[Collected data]
:::

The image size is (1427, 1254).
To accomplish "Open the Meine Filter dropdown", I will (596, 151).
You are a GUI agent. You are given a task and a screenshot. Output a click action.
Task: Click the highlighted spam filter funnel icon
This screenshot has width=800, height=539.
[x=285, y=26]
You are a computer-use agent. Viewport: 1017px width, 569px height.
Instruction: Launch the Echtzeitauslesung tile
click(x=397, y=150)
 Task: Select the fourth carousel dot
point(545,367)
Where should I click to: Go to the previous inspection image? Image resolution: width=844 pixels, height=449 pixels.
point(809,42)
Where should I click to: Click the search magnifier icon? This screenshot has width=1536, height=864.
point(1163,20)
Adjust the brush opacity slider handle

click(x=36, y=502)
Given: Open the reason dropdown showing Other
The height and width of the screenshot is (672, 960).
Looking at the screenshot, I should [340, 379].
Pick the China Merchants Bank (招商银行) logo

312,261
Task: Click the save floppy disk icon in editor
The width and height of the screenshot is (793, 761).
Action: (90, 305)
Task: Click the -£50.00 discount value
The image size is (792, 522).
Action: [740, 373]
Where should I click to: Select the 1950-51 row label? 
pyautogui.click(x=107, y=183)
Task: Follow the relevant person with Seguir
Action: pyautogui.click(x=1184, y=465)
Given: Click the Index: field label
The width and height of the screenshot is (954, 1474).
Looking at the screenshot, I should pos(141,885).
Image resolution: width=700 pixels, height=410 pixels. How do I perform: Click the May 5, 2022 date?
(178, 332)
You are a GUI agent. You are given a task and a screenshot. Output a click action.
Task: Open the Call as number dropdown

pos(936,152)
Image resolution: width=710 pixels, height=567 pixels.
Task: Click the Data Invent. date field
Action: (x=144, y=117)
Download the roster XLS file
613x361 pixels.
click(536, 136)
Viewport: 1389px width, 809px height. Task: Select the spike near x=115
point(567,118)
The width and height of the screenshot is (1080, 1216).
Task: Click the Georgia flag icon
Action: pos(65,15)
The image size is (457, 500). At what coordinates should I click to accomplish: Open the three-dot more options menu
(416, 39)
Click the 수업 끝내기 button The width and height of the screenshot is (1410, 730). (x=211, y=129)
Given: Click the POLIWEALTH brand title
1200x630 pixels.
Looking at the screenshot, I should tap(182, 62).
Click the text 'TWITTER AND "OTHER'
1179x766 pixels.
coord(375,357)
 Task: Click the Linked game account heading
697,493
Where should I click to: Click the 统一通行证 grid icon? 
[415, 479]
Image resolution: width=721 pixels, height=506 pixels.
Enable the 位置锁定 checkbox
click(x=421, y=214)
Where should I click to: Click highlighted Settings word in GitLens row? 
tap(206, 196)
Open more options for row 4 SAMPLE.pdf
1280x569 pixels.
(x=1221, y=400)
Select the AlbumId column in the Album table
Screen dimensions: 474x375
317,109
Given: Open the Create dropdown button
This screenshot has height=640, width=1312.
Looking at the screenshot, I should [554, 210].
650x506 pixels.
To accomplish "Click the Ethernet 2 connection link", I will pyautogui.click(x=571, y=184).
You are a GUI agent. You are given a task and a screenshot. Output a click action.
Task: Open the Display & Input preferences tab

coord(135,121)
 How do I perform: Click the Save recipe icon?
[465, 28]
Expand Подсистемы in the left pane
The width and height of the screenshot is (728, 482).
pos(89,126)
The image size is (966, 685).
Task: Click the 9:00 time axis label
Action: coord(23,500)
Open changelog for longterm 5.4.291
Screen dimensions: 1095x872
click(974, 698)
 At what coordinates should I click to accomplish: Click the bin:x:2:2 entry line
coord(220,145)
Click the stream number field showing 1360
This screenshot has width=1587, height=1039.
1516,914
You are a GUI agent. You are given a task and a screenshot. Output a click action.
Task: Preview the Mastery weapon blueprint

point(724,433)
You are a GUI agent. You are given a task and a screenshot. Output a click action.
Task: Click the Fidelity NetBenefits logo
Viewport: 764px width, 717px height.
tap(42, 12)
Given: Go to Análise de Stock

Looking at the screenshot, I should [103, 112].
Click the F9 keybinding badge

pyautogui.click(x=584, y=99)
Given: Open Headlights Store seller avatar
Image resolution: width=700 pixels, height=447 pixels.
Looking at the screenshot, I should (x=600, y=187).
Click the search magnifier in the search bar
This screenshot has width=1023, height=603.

:::

**EXERCISE REQUIREMENTS**
From the entries above, print the lines beginning at the one with "1179x766 pixels." and stopping after the one with "Open more options for row 4 SAMPLE.pdf", exactly as written and with nothing else.

**EXERCISE ANSWER**
1179x766 pixels.
coord(375,357)
 Task: Click the Linked game account heading
697,493
Where should I click to: Click the 统一通行证 grid icon? 
[415, 479]
Image resolution: width=721 pixels, height=506 pixels.
Enable the 位置锁定 checkbox
click(x=421, y=214)
Where should I click to: Click highlighted Settings word in GitLens row? 
tap(206, 196)
Open more options for row 4 SAMPLE.pdf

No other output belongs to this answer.